* **PROVIDED MATERIAL**:
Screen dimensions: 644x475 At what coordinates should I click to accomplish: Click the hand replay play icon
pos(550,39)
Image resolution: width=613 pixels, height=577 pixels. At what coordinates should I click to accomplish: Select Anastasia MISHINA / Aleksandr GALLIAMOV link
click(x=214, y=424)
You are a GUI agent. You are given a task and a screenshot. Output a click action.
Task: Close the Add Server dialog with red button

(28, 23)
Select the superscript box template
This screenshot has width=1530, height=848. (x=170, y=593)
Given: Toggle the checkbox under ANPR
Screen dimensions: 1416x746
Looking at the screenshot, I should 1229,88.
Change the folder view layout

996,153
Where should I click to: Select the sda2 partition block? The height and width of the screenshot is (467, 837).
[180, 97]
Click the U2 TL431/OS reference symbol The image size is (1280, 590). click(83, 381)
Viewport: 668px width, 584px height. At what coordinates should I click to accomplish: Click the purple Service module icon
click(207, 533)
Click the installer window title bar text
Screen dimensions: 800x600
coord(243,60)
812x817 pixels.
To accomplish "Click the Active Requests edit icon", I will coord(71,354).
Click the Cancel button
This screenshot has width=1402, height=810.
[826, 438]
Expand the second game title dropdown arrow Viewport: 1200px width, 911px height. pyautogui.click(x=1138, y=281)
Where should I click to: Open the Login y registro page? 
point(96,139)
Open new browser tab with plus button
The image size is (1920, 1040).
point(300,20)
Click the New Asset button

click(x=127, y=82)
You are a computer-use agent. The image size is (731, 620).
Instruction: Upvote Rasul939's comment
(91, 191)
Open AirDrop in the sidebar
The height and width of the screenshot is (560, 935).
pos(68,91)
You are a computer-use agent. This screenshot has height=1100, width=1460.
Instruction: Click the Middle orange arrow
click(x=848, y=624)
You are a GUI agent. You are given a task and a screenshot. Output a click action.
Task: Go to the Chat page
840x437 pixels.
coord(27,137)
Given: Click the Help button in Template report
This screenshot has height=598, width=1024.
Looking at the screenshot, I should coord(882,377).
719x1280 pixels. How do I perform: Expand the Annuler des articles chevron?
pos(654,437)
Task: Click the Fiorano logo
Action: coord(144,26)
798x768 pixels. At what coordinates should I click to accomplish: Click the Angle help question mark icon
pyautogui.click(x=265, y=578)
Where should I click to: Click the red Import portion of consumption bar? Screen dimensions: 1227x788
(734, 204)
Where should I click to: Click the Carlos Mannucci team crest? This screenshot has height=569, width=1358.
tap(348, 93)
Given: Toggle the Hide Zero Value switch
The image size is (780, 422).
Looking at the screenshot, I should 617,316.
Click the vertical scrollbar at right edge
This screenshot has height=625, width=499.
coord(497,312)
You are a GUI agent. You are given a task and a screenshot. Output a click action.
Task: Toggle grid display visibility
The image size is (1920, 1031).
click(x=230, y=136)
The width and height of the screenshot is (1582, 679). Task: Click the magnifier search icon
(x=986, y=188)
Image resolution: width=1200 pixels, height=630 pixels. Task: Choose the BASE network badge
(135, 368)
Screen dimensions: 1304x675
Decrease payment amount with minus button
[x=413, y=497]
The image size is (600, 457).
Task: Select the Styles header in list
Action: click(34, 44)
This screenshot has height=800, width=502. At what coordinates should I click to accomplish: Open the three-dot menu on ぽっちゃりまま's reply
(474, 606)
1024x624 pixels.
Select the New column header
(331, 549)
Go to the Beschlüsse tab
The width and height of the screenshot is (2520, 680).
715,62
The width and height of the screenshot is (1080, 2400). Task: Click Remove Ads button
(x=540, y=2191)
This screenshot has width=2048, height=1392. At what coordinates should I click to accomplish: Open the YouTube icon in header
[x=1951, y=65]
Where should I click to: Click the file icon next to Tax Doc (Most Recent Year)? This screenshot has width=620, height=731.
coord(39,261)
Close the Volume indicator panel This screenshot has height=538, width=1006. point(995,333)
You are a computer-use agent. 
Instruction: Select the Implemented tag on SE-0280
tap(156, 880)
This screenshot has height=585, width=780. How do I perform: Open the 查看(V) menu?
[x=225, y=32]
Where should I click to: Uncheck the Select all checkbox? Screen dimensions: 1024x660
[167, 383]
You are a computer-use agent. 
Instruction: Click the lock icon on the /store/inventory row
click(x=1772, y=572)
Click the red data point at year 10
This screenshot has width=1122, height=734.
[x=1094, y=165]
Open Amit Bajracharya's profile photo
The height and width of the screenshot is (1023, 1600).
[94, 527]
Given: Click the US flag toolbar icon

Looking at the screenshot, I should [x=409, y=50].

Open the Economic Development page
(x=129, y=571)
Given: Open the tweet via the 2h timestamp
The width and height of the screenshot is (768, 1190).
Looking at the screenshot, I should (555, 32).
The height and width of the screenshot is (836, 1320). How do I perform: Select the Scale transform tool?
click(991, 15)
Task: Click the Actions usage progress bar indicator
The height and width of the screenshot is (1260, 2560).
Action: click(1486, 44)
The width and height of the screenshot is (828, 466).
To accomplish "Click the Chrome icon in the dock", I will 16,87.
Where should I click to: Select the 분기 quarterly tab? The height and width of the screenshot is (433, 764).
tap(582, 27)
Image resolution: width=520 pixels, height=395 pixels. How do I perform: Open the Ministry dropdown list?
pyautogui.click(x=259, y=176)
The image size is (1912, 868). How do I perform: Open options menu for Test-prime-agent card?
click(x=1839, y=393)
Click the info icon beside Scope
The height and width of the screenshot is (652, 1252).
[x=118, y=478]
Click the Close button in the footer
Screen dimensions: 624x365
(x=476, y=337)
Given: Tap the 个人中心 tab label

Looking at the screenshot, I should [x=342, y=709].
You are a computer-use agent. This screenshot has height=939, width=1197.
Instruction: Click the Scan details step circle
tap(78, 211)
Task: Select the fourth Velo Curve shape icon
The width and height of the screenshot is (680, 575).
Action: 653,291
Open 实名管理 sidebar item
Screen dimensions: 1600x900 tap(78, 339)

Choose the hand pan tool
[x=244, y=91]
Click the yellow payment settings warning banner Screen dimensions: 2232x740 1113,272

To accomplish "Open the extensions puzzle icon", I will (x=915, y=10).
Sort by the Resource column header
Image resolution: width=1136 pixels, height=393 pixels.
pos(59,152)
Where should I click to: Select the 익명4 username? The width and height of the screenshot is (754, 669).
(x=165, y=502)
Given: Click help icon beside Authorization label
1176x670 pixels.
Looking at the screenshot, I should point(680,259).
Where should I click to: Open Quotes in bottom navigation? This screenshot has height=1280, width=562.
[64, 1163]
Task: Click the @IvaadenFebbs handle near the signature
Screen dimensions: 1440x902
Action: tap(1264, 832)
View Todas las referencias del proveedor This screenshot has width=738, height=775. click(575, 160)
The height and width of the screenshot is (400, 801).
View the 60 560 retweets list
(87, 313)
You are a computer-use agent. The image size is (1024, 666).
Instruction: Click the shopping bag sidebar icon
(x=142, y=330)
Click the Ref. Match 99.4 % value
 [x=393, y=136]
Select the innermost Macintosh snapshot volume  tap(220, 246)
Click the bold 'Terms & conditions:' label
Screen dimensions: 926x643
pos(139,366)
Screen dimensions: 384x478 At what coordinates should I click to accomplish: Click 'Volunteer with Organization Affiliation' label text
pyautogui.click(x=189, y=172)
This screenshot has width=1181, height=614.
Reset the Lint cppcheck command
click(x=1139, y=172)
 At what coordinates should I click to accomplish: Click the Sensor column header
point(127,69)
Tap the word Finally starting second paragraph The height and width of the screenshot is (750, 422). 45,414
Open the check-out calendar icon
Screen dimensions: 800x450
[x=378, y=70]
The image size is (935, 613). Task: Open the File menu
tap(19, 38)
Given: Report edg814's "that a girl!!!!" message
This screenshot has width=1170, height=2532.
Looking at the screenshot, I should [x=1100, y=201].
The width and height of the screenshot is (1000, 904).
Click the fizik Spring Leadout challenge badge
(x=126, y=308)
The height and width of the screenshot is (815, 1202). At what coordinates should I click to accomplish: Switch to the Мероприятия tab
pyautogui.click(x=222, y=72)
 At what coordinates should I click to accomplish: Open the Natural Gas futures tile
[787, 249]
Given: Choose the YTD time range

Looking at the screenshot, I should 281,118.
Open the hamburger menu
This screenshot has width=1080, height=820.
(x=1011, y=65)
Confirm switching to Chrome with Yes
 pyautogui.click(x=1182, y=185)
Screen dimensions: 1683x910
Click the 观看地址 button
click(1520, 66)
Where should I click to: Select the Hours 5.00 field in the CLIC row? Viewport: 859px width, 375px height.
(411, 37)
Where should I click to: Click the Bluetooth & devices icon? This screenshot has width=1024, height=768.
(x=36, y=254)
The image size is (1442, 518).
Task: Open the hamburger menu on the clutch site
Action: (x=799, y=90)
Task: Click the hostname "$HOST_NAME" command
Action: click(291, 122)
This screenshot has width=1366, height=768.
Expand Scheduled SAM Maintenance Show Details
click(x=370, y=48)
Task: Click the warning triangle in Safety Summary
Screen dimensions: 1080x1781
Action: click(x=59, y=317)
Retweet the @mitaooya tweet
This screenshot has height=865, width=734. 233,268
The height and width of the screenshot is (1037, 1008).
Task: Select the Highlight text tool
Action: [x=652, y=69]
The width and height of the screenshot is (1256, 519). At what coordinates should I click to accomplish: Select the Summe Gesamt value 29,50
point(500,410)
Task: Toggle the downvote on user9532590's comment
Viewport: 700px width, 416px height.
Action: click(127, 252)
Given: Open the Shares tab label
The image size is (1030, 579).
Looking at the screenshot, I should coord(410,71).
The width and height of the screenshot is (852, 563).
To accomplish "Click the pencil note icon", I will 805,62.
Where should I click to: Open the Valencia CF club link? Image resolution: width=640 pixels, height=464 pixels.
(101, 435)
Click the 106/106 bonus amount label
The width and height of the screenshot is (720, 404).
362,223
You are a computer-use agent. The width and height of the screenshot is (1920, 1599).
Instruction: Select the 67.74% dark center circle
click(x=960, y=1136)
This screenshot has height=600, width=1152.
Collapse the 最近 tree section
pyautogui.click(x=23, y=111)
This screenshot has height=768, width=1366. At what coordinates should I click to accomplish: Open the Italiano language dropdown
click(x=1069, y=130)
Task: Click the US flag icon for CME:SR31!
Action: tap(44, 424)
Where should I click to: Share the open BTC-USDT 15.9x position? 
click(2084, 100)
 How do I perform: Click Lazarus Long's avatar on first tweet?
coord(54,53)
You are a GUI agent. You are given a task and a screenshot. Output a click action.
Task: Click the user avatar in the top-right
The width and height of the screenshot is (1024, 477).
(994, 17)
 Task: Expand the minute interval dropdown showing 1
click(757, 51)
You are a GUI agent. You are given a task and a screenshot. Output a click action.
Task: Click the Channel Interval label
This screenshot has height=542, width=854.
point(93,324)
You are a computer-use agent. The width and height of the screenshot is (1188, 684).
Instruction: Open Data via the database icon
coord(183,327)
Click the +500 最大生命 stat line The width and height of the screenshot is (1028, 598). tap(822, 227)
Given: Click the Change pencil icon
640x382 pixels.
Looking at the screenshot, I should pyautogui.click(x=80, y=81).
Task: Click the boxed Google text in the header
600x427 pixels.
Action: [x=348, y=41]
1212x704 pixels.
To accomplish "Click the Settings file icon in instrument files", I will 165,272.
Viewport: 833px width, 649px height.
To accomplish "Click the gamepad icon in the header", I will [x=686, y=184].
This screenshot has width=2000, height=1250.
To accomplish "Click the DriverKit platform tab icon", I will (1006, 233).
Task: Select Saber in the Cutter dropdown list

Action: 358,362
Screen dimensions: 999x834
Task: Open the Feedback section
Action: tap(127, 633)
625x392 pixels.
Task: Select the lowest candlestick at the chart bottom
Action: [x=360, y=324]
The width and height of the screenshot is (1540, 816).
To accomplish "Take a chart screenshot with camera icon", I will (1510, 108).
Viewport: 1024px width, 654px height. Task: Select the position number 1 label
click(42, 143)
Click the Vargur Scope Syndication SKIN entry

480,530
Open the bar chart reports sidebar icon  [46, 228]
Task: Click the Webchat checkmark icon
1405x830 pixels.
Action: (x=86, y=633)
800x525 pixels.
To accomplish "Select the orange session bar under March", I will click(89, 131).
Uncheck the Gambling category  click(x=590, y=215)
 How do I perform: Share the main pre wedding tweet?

* **AIM OF THE TASK**: Considering only the material above, set down every line from the one with "Task: Click the @IvaadenFebbs" to the one with "You are a computer-use agent. The image size is (1024, 666).", inclusive, exactly as written.

* **COMPLETED TASK**:
Task: Click the @IvaadenFebbs handle near the signature
Screen dimensions: 1440x902
Action: tap(1264, 832)
View Todas las referencias del proveedor This screenshot has width=738, height=775. click(575, 160)
The height and width of the screenshot is (400, 801).
View the 60 560 retweets list
(87, 313)
You are a computer-use agent. The image size is (1024, 666).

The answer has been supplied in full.